By testing all five major execution clients (Geth, Besu, Erigon, Nethermind, and Reth) they discovered 14 bugs across different network protocol layers. These bugs can lead to:

  • Asymmetric CPU consumption – where an attacker consumes far less CPU than the victim (up to 4x asymmetry in some cases).
  • Denied information propagation – where a victim node becomes unresponsive to peer discovery or blockchain data requests (affecting Besu, Erigon, and Nethermind).
  • Node crashes – where flooding attacks cause out-of-memory errors and crash the victim node (affecting Nethermind, Reth, and Erigon).

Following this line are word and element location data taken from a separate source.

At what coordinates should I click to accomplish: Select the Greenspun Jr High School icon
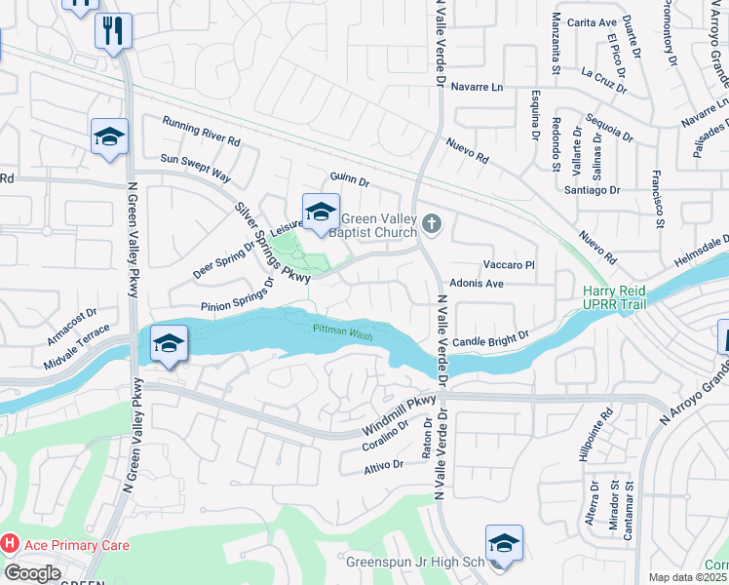coord(504,543)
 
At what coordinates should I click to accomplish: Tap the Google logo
coord(33,573)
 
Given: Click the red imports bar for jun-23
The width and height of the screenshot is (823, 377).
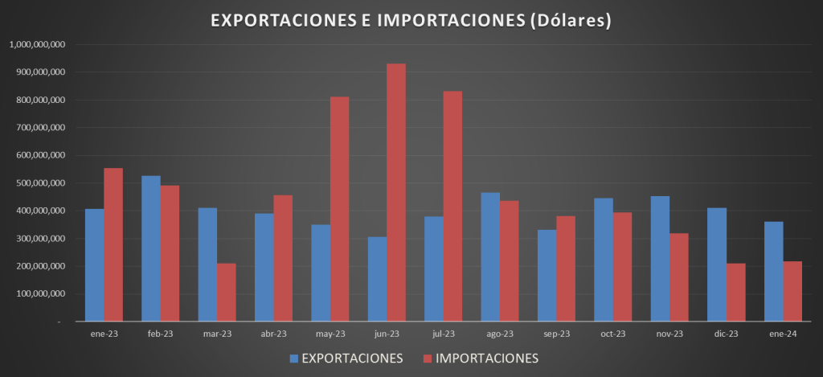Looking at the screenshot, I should coord(396,193).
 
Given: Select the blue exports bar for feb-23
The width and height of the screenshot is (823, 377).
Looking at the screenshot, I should coord(151,248).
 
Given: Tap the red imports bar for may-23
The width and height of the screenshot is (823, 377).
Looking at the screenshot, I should coord(340,209).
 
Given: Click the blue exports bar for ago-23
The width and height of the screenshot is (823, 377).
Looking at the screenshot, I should coord(490,257).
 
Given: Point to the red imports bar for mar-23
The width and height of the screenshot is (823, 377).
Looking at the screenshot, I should coord(227,293).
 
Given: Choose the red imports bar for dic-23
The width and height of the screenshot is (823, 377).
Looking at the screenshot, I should coord(735,293).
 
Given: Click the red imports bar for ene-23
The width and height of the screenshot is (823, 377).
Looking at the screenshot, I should coord(113,245).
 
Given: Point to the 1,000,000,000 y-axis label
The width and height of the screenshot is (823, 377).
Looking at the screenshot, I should coord(39,44).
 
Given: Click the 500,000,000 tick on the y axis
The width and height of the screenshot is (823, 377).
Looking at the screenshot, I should coord(42,183).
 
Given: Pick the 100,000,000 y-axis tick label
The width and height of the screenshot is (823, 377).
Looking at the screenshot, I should coord(42,294).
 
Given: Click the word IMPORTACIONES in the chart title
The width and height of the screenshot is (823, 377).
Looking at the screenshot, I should coord(443,20).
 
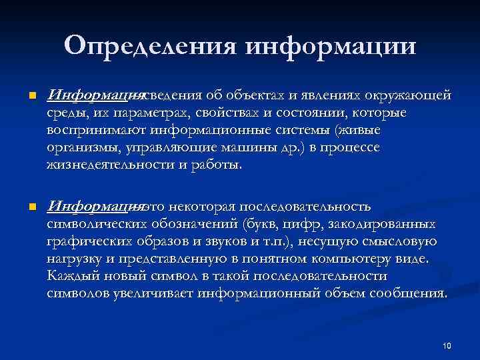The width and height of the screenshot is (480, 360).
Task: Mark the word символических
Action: click(96, 225)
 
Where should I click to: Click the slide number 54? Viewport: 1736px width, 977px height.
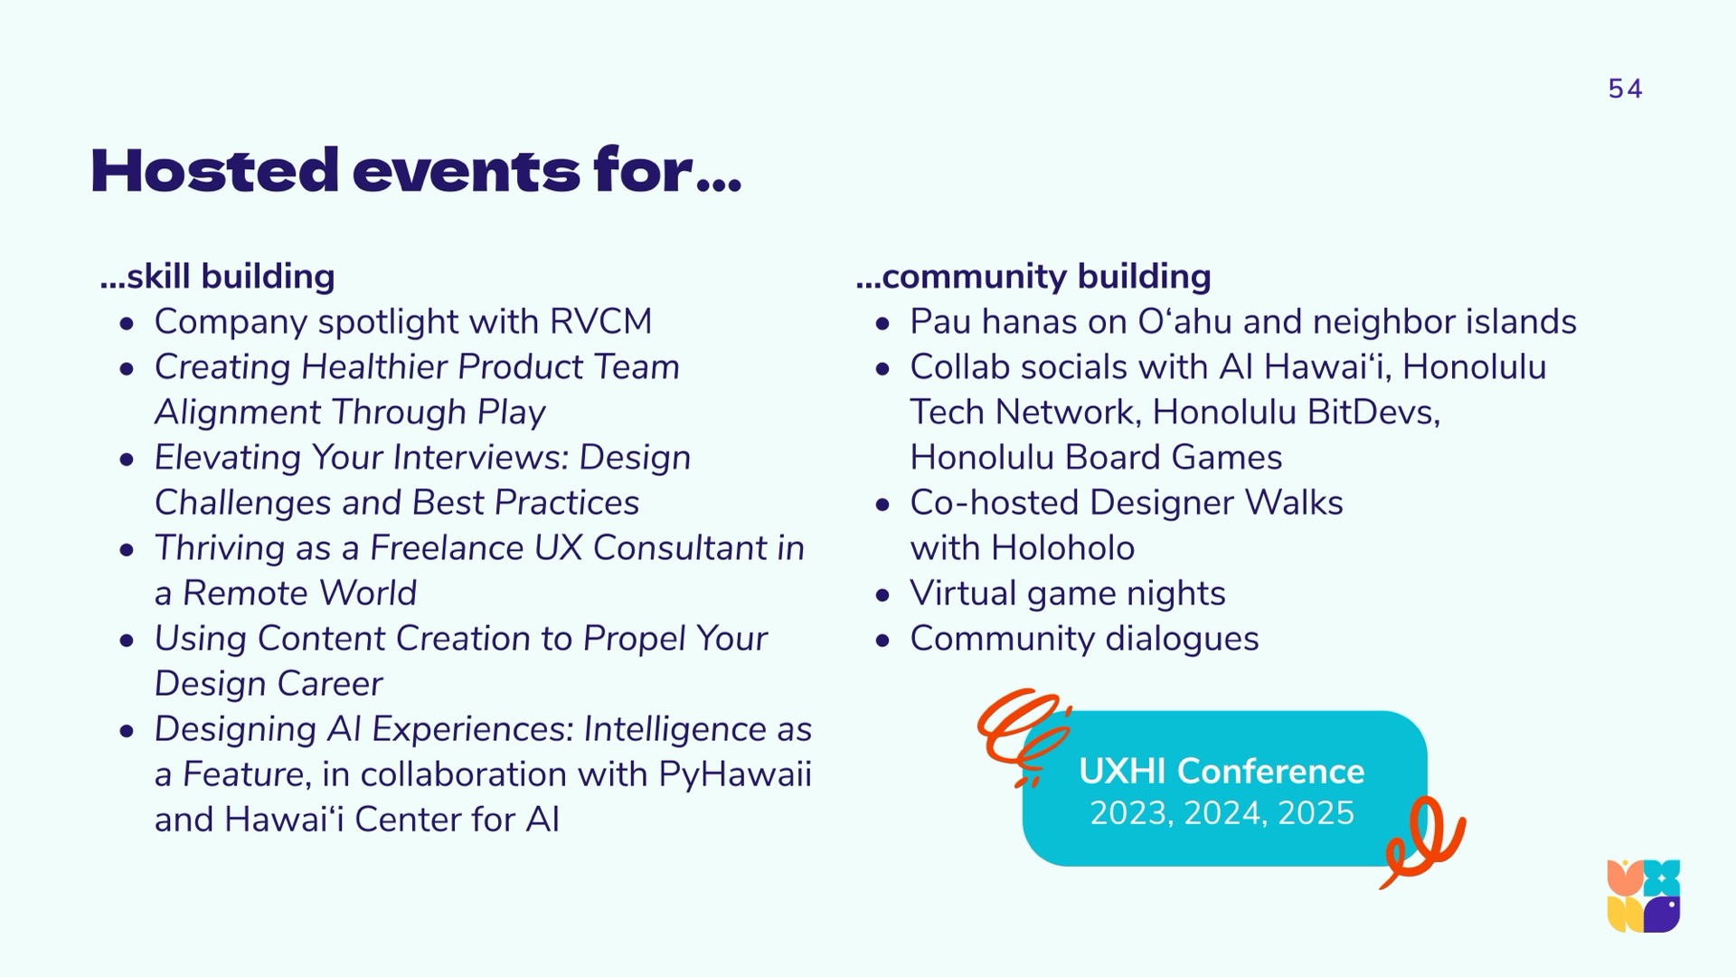pos(1625,89)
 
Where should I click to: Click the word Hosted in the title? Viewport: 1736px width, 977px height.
pos(214,170)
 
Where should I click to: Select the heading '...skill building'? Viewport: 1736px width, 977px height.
pos(218,276)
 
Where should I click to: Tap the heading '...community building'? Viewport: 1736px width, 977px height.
pos(1033,276)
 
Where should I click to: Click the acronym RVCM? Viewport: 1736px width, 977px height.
pos(600,321)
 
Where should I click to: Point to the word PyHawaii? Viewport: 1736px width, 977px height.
pos(735,774)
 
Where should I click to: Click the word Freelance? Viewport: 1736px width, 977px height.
pos(448,547)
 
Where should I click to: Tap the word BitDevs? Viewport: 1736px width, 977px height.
pos(1373,413)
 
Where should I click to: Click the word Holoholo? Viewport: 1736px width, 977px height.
pos(1062,547)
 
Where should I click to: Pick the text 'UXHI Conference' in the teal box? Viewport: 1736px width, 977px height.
pos(1222,771)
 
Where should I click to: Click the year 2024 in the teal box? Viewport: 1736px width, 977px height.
pos(1222,813)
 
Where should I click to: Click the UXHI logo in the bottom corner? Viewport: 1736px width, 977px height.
pos(1644,896)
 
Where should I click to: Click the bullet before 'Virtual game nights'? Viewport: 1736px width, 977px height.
pos(883,595)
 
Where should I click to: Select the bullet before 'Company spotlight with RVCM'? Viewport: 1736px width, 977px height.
pos(127,324)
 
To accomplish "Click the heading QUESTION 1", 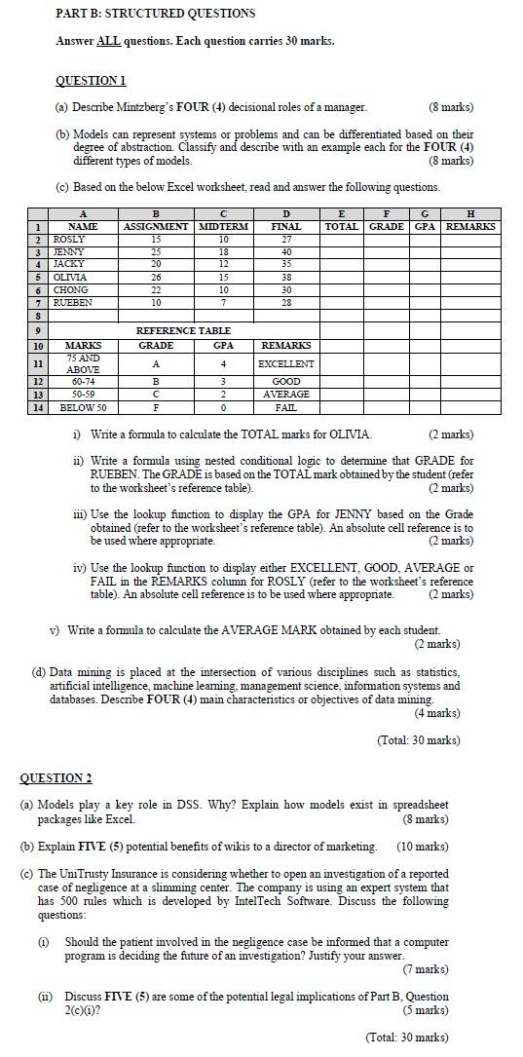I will click(91, 80).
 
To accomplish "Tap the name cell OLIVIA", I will click(69, 277).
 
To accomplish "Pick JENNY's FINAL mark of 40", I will click(285, 251).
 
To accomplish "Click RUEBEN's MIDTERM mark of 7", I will click(224, 302).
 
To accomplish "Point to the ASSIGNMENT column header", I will click(156, 226).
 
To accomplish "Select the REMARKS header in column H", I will click(470, 226).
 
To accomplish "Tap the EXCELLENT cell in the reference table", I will click(285, 363).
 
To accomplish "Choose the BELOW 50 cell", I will click(83, 407).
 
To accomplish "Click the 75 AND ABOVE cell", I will click(83, 363).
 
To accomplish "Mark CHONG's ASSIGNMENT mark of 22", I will click(156, 289).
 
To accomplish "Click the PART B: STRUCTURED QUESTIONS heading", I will click(156, 14).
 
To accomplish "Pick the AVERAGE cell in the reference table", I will click(285, 395).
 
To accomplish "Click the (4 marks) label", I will click(437, 712).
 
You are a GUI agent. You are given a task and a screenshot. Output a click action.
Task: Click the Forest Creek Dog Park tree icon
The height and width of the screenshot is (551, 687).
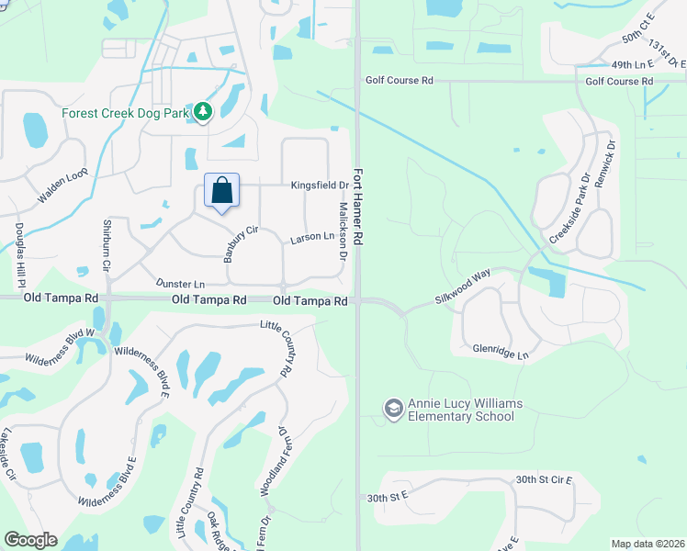coord(203,113)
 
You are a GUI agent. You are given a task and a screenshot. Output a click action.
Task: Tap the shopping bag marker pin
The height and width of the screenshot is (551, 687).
coord(221,192)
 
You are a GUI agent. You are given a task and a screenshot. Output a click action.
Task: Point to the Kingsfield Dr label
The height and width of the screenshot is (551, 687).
coord(321,186)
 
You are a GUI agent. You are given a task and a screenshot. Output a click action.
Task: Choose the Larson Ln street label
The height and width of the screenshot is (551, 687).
coord(311,238)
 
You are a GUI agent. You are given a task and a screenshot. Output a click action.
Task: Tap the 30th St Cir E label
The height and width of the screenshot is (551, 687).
coord(544,480)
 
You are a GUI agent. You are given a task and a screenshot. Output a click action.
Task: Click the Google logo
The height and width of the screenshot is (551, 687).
coord(30,540)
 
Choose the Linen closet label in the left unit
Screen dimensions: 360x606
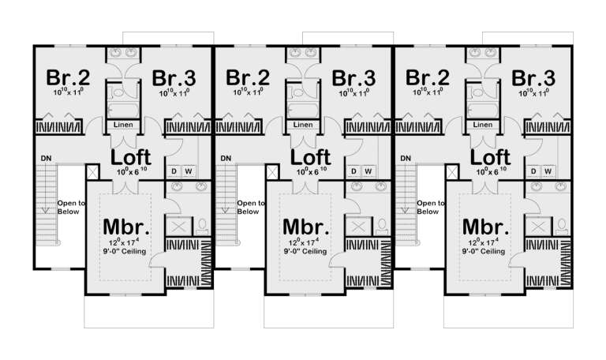click(123, 125)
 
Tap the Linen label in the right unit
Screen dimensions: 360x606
click(481, 125)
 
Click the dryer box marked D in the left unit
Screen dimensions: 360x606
click(174, 171)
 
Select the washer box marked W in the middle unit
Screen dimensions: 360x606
click(368, 171)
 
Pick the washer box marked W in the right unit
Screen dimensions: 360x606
click(547, 171)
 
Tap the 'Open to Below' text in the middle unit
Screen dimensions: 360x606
click(250, 207)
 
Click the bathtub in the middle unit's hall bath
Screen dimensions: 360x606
click(302, 109)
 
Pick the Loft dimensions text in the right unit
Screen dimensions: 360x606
click(484, 171)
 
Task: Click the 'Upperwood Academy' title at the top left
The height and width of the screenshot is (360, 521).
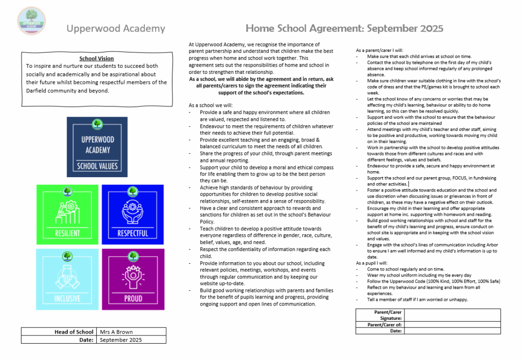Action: (x=115, y=29)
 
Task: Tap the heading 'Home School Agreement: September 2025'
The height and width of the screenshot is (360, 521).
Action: (x=344, y=28)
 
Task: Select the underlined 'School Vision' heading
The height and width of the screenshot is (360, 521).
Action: (x=97, y=59)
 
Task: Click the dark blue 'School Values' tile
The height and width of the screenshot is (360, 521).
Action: (x=97, y=147)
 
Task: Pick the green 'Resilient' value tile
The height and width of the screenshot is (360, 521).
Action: (x=67, y=212)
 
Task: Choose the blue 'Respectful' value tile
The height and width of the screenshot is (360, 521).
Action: (x=133, y=212)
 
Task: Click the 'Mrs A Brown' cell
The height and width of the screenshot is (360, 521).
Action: (x=131, y=332)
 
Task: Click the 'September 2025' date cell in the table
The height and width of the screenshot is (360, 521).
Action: (x=131, y=340)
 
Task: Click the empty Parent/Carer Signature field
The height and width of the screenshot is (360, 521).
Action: (x=452, y=315)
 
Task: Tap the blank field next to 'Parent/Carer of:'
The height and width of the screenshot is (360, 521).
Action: (x=452, y=324)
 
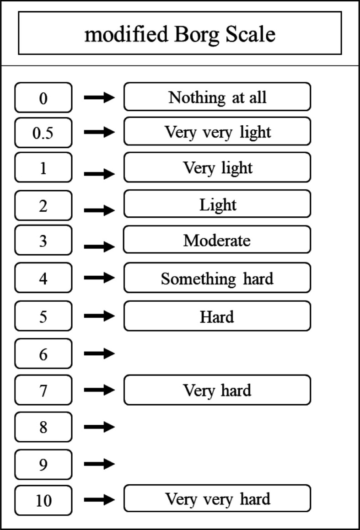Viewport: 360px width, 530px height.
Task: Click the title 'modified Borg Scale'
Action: click(180, 34)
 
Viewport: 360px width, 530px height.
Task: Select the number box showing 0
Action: click(43, 97)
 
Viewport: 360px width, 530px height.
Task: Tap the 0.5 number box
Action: click(43, 133)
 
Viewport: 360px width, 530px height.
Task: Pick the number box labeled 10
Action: click(43, 500)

The findings highlight that no execution client is completely immune to message-flooding attacks, and further efforts are needed to develop effective countermeasures (e.g., adaptive rate-limiting). The testing framework and results have been shared with the Ethereum Foundation's Protocol Security team to inform further client security research.

Other Stipend Recipients

For brevity we could not do a full write-up on all recipient projects. The remaining recipients contributed across a wide range of security-related public goods:

RecipientOutput
Kelsie NabbenWrote a book based on 2.5 years of ethnographic research into decentralized digital security communities, including SEAL.
Mothra teamBuilt Mothra, a Ghidra extension for EVM bytecode reverse engineering, including support for EOF decompilation. Published detailed technical write-ups on the development process.
SomaXBTPublished a four-part series on blockchain forensics and the crypto threat landscape, covering fund tracing, attribution techniques, and OSINT methods.
Peter KacherginskyPublished BlockThreat, a platform for blockchain threat intelligence that analyzes past blockchain security incidents and their root causes.
Attack VectorsBuilt attackvectors.org, an open-source, continuously updated guide covering the top attack vectors in DeFi with prevention strategies. Also contributed to SEAL's Wallet Security Framework and became a SEAL Steward.
Tim FanDeveloped D2PFuzz, a DevP2P protocol fuzzing framework with differential testing across multiple execution layer clients. Found bugs through both single-client and cross-client testing.
nft_drewwPublished security articles, hosted educational classes through Boring Security, and completed audits on Ethereum public goods projects.
Jean-Loïc MugnierDeveloped a Web3 transaction simulation Chrome extension that intercepts and simulates transactions before they reach the wallet, along with simulation spoofing research.
Alexandre MeloProduced security workshop videos covering fuzzing, smart accounts, AI-driven auditing, Solana security, and zero-knowledge proofs.
Ho Nhut MinhEnhanced CuEVM, a GPU-accelerated EVM implementation, with multi-GPU support and a Golang library for integration with the Medusa fuzzer. Benchmarked on Nvidia H100 GPUs.
Sergio GarciaBuilt the Tracelon Monitoring Bot, a Telegram bot for real-time block monitoring on Ethereum, Bitcoin, and Base with ERC20 balance change alerts. Also continued contributing to SEAL 911 incident response.

Looking Ahead

The ETH Rangers Program set out to support people doing unglamorous but essential security work for Ethereum.

The variety of their contributions reflects the breadth of what "public goods security" means in practice. It's about more than finding bugs; it’s also about building tools, training people, documenting knowledge, responding to incidents, and making the ecosystem more resilient.

By supporting public goods security work, the program integrated new tools, research, and intelligence into the broader Ethereum ecosystem. This decentralized approach to defense provides a stronger foundation for builders and users worldwide.

We are grateful to all 17 stipend recipients for their contributions, and especially to The Red Guild for their hands-on involvement in reviewing submissions, structuring milestones, and providing detailed feedback throughout the process. Thanks also to Secureum and Security Alliance for their collaboration in establishing the Program.